Provide training for all employees who handle personal information. Ensure that your staff understands their responsibility to protect the personal data of California residents.
At the time of writing this article, the California Senate Judiciary Committee passed Assembly Bill 25 (AB 25), after pressure from organized labor groups forced some changes.
Originally, the bill was drafted to exclude employees and job applicants from the Act’s definition of the term “consumer”.
The changes adopted by the judiciary committee mean that AB 25 no longer excludes employees and job applicants from the definition of “consumer”. Instead, these will remain subject to the law, and businesses will be required to disclose the types of employee data collected, with whom it is shared, and the reasons for doing so. However, under this latest amendment, businesses will not be required to provide employees with the rights of data access and deletion.

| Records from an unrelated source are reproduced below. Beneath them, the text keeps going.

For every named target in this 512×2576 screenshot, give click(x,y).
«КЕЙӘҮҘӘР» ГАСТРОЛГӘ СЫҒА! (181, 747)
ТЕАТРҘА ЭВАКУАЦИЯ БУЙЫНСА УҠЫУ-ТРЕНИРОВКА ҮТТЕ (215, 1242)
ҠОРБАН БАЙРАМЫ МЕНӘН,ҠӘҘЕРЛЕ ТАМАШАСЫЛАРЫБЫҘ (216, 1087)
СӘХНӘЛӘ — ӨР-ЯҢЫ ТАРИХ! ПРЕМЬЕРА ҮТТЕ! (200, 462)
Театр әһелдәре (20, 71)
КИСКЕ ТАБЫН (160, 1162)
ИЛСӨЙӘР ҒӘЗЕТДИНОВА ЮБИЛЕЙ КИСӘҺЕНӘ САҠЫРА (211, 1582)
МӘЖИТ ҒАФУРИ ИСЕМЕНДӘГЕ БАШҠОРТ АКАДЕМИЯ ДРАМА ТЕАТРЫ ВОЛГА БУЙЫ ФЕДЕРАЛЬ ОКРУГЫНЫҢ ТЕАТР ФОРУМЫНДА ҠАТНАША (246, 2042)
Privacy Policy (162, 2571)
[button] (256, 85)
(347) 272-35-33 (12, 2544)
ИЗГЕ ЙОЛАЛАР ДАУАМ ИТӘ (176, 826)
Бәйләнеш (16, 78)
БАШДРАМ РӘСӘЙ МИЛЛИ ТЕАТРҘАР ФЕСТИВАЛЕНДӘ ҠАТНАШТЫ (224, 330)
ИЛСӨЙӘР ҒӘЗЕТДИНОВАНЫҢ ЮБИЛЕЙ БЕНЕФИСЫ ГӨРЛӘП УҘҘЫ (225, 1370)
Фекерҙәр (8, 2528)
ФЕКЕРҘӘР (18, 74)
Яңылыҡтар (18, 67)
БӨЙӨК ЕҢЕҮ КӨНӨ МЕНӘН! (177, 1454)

Since AB 25 includes a January 1, 2021 sunset clause*, leaving the Bill open for further debate concerning handling of employee data under the CCPA, we could expect further changes during 2021. Therefore, AB 25 will still face significant hurdles before it receives approval by the state senate.
We feel this latest amendment significantly reduces the risk of deploying time and resources to implement a comprehensive CCPA compliance model that includes provisions for HR data and appropriate employee rights, as described above.
The Bill now in the hands of the Senate Appropriations Committee. If it passes, future updates to policies and processes should be relatively easy to integrate into your existing model.
*A sunset clause is a measure within a statute, regulation or other law that provides that the law shall cease to have effect after a specific date, unless further legislative action is taken to extend the law. Most laws do not have sunset clauses and therefore remain in force indefinitely, except under systems in which desuetude applies.